両者ともに、望んで娘を王家へ差し出したわけでは決してなく、国家の安寧を願って、国に従事し続けた忠臣でもある。
今回、何が一番問題だったのかというと、
「イエジー!あなたやめて頂戴!お母様にこんな首輪をつけるなんて正気の沙汰じゃないわ!」
嫉妬深すぎる王妃ユスティナと、
「イエジー!私は王位を譲るなど一言も言ってはいないぞ!お前がやっている事は叛逆だ!分かっているのかイエジー!」
愚かな王スタニスワフが夫婦になったという事だろう。
魔力を封じる首輪をつけられた王と王妃は熱愛の末に結ばれた結果、多大な魔力を持つイエジーが生まれたわけだけれど、より強大な魔力を持つ子供が生まれる事を望んだ王は、第二妃としてマグダレーナの輿入れを望んだ。
マグダレーナ妃の産んだ二人の子供の保有魔力量はそれほどではなかったものの、夫に愛されたという事実が王妃は気に入らない。
王妃ユスティナはマグダレーナを貶めるために離宮へと隔離し、一切の費用を渡す事を望まず、その事を王は認めた。
その後、お遊び程度で複数の女性に手を出していた王が、第三妃としてヴァルチェフスキ公爵家の令嬢であるカロリーナを迎える事を決めた。
わずか十五歳という年齢で輿入れしてきたカロリーナ妃はすぐにバルトシュ第三王子を懐妊する事となったが、王妃の心の中では憎しみの炎が渦巻く事となったのは言うまでもない。
マグダレーナ妃の離宮を使って、他国の王族を相手に魔力持ちの子供を産むためだけの特別な娼館を作ろうと計画したのがユスティナ王妃であり、それに賛同したのがスタニスワフ王。
王妃は、ゆくゆくは、カロリーナ妃もこの娼館に閉じ込めてしまおうと考えていたようだが、そんな事をカロリーナ妃は思いもしなかっただろう。
王が愛するのはあくまでユスティナ妃であり、自分は2番目以降の存在に過ぎない。ヴォルイーニ王家が一夫多妻なのは昔から決まっていた事であり、一番愛されている王妃が、まさか側妃にそこまでの嫉妬を覚えていた等とは思いもしなかっただろう。

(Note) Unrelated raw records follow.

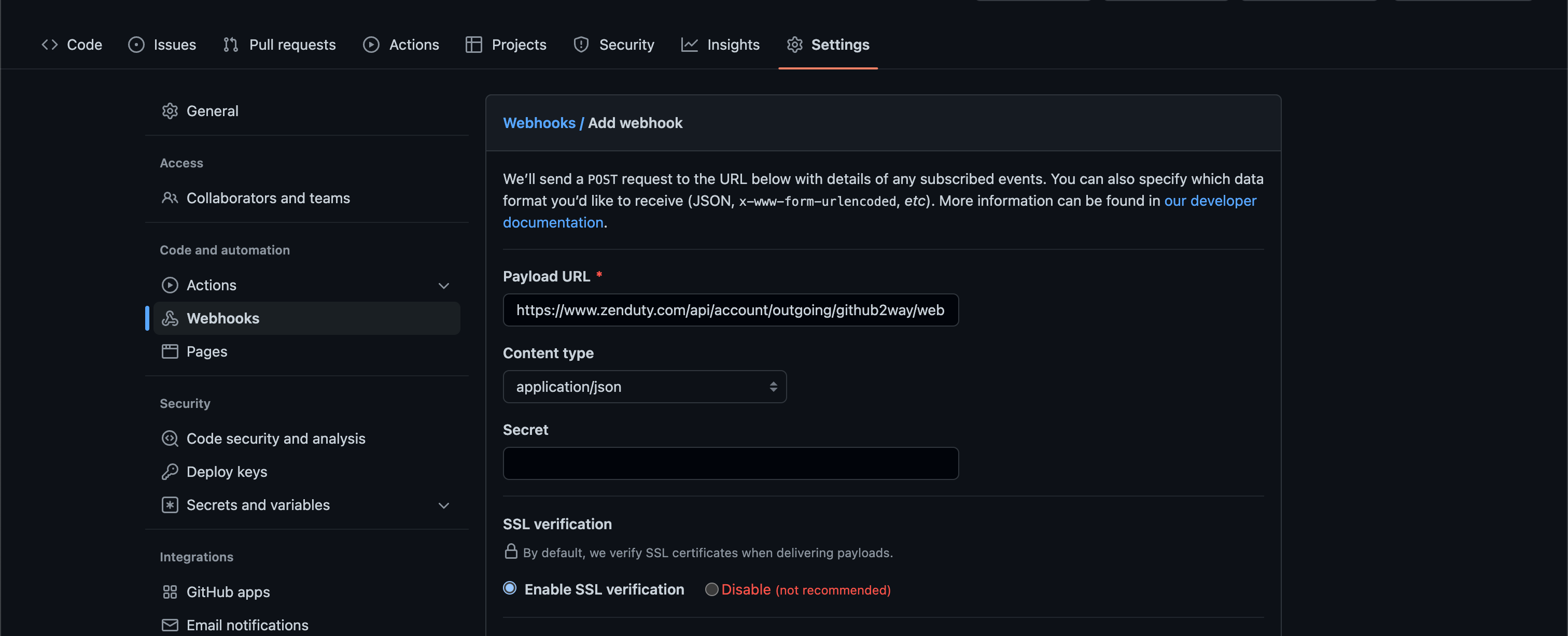Open the Content type dropdown

[644, 387]
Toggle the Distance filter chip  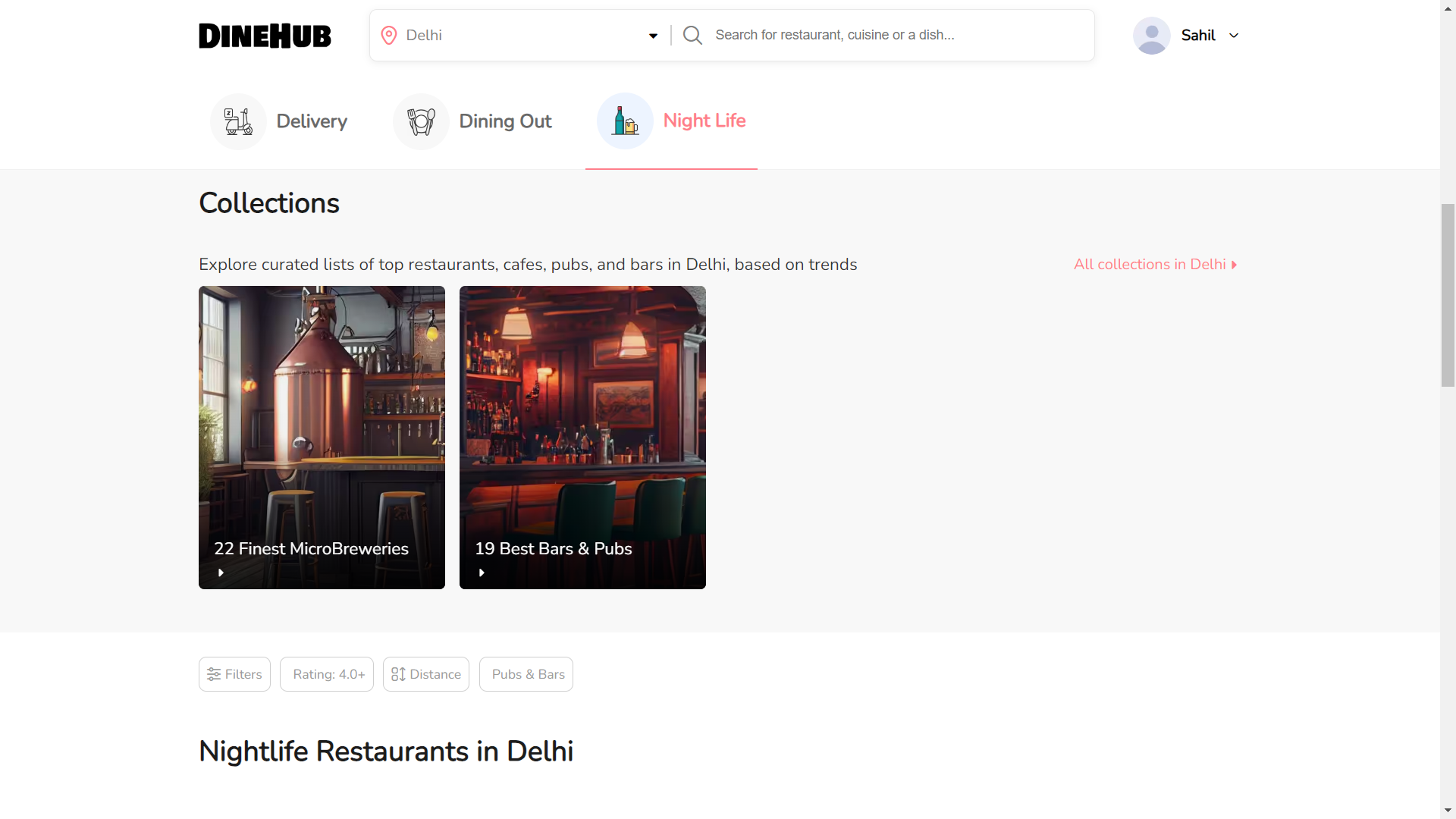coord(425,673)
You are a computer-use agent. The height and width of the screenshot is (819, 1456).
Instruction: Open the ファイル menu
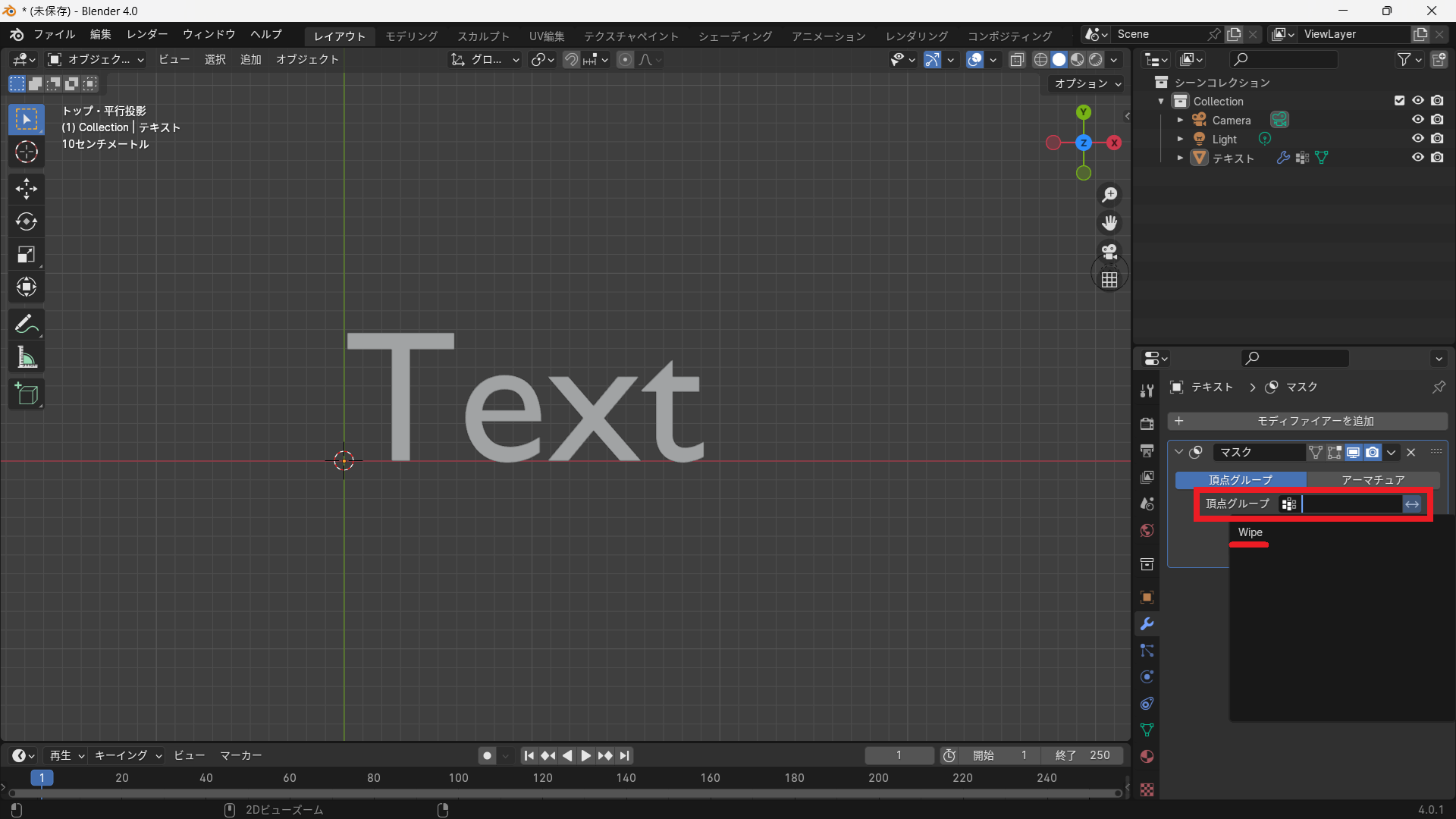point(54,35)
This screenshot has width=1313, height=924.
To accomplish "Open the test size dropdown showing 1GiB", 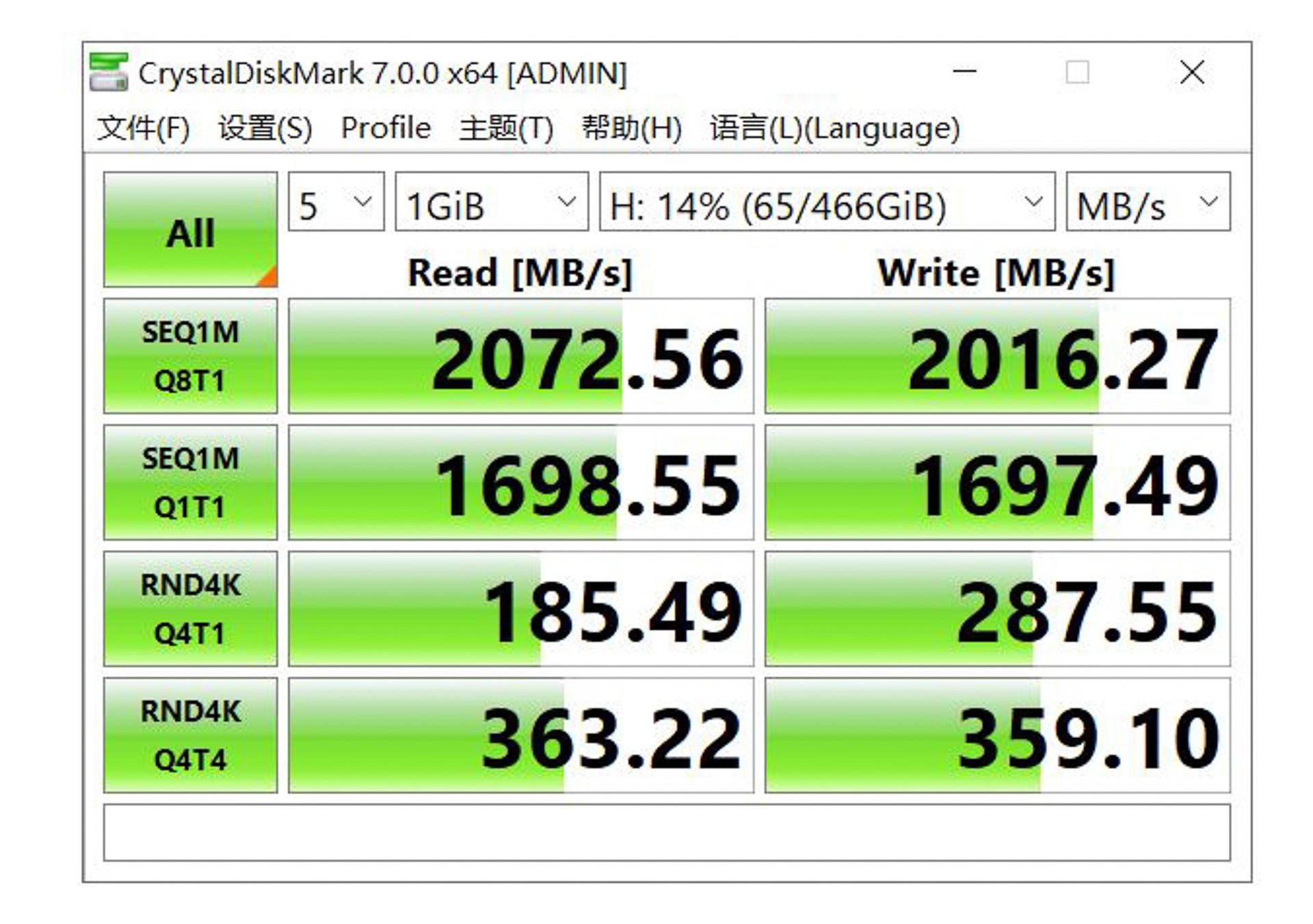I will 489,202.
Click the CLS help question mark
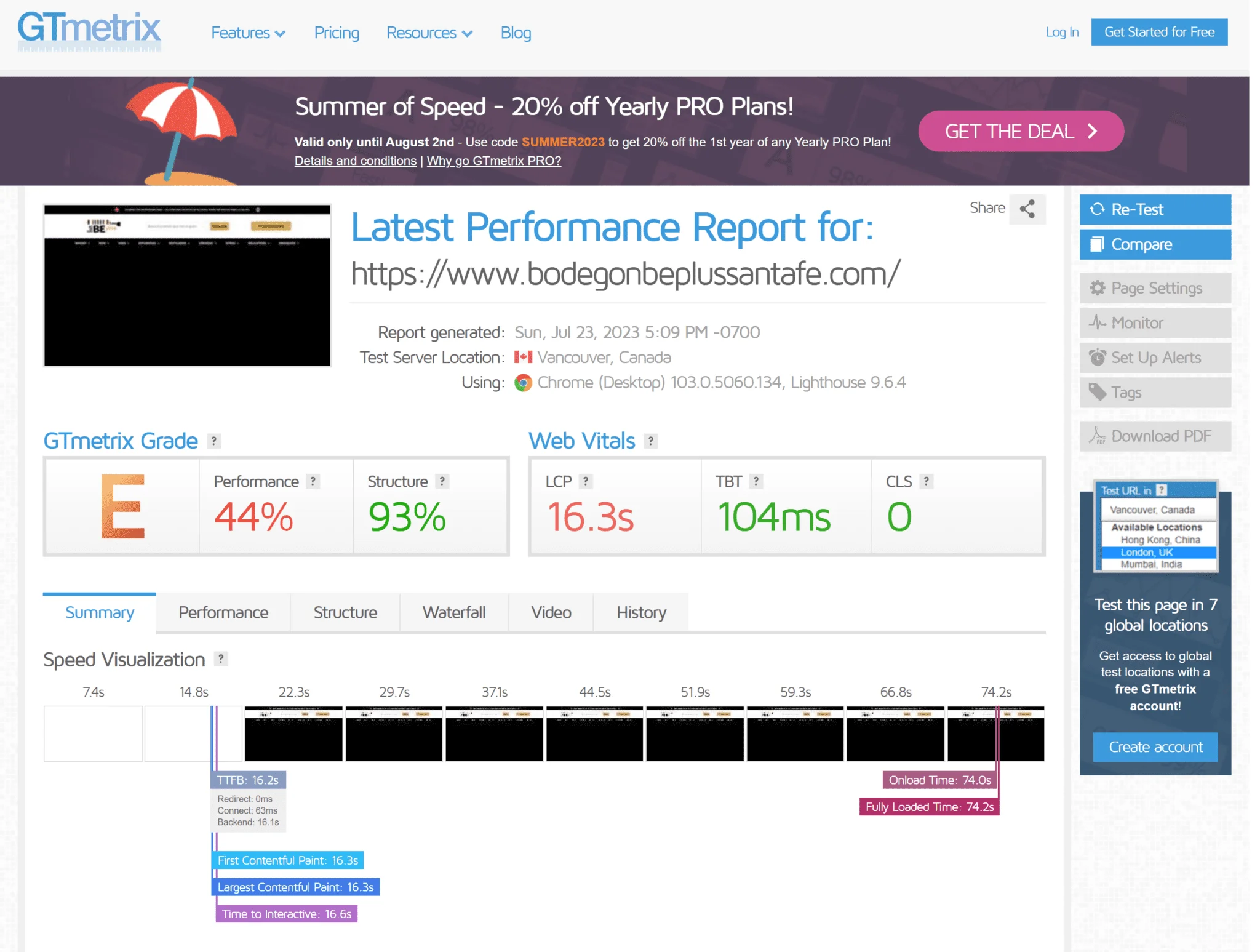1260x952 pixels. (x=927, y=481)
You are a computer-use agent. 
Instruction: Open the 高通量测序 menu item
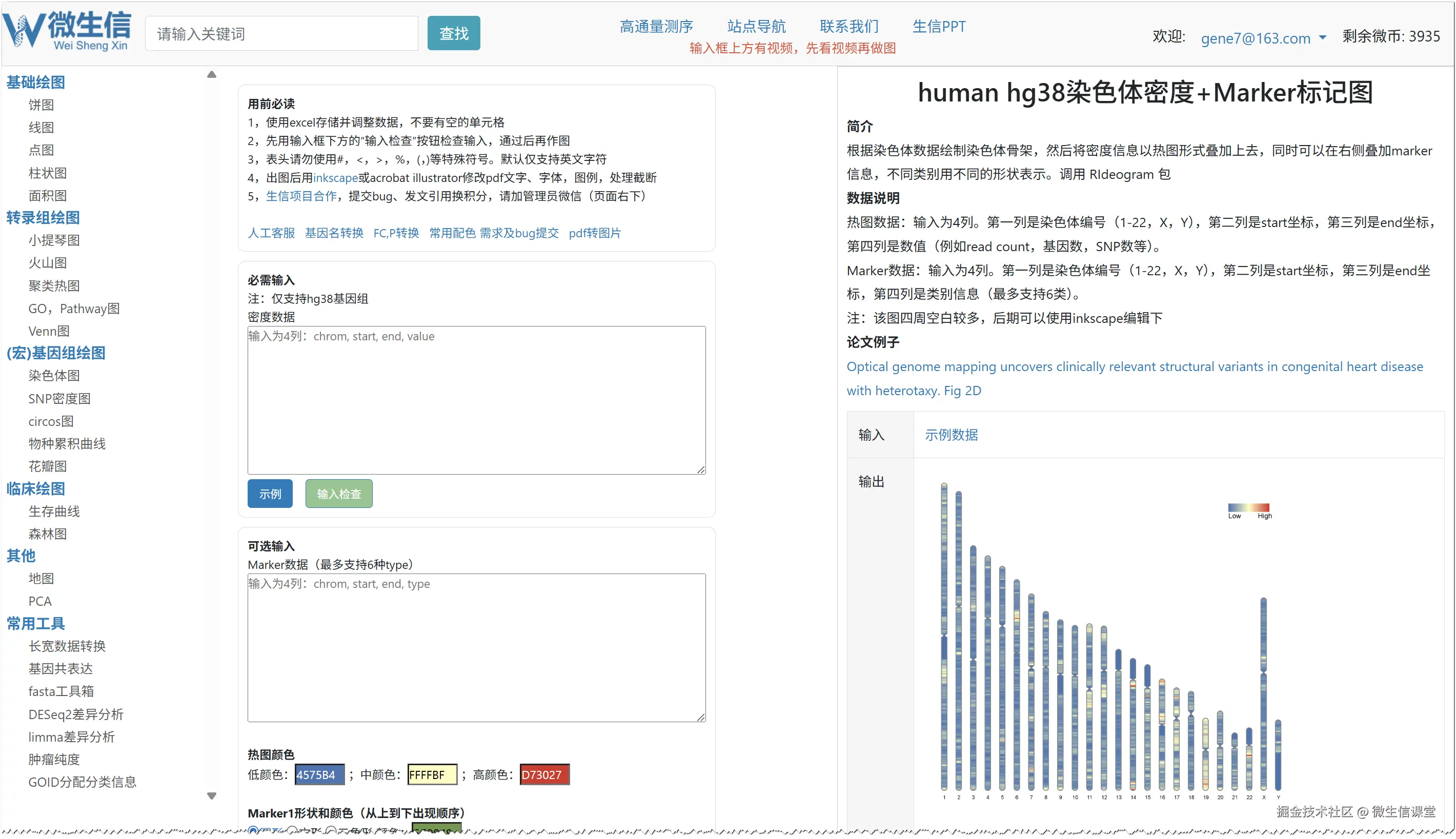point(656,27)
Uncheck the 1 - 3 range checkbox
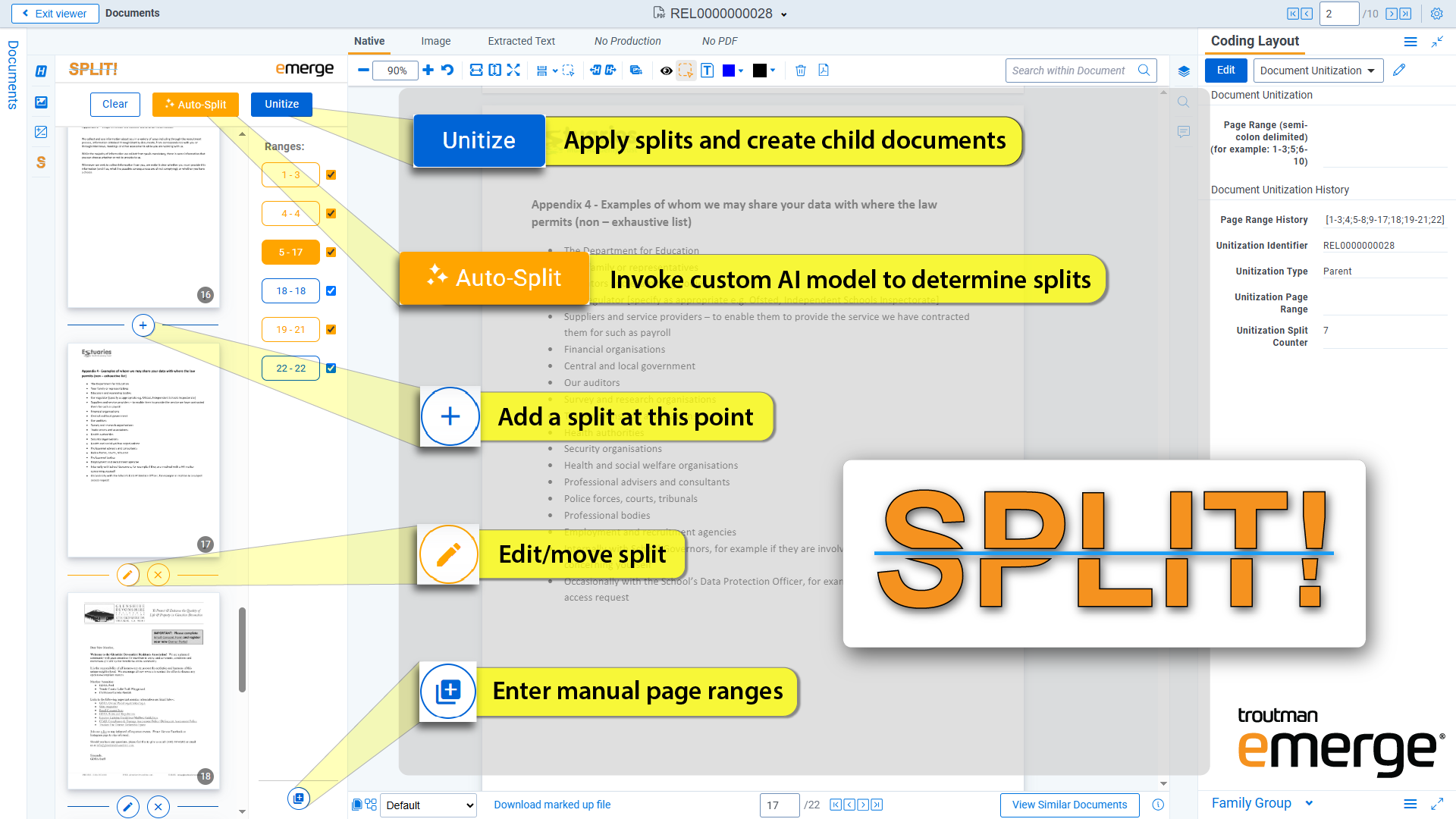The image size is (1456, 819). click(x=331, y=175)
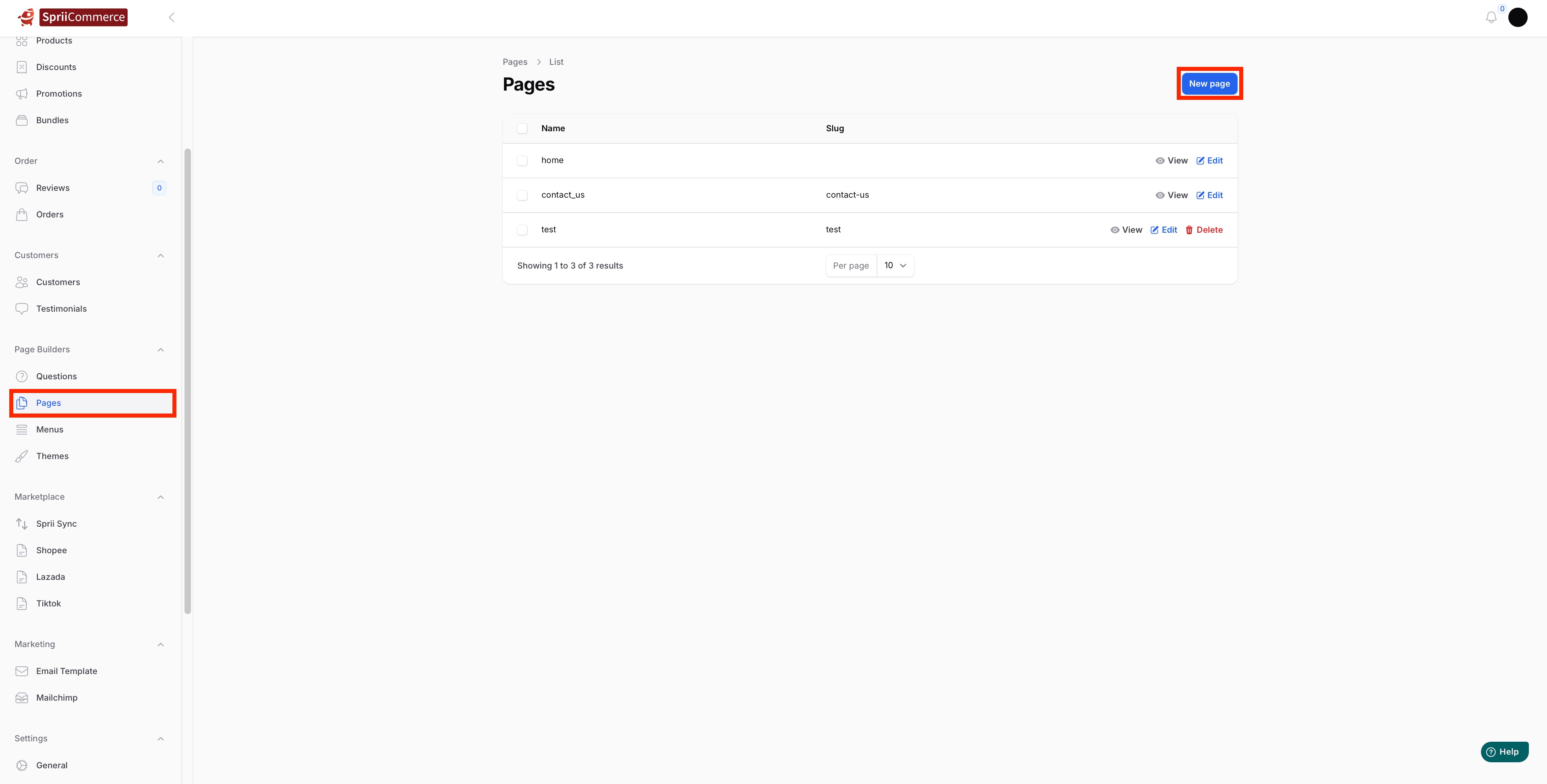Go to Orders in the sidebar

49,214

「父上が母上を愛するというのなら、真実、ただ一人だけを愛すれば良かったものを、他の女にも手を出して、道具のように扱う事を続けたが為にこのような結果になってしまったのでしょう。僕は親孝行ですから、母上にも父上にも幸せになってもらいたい。ですからお二人夫婦仲睦まじく、東の森の別荘にて余生を過ごして頂きたいと考えています」
東の森の別荘とは、つい最近まで大魔法使いのパヴェウ・スコリモフスキが暮らしていた場所となる。複雑な結界が施された場所であり、外にいる魔獣が中に入ってくる事は出来ないが、中にいる人間も外にでる事は出来ない。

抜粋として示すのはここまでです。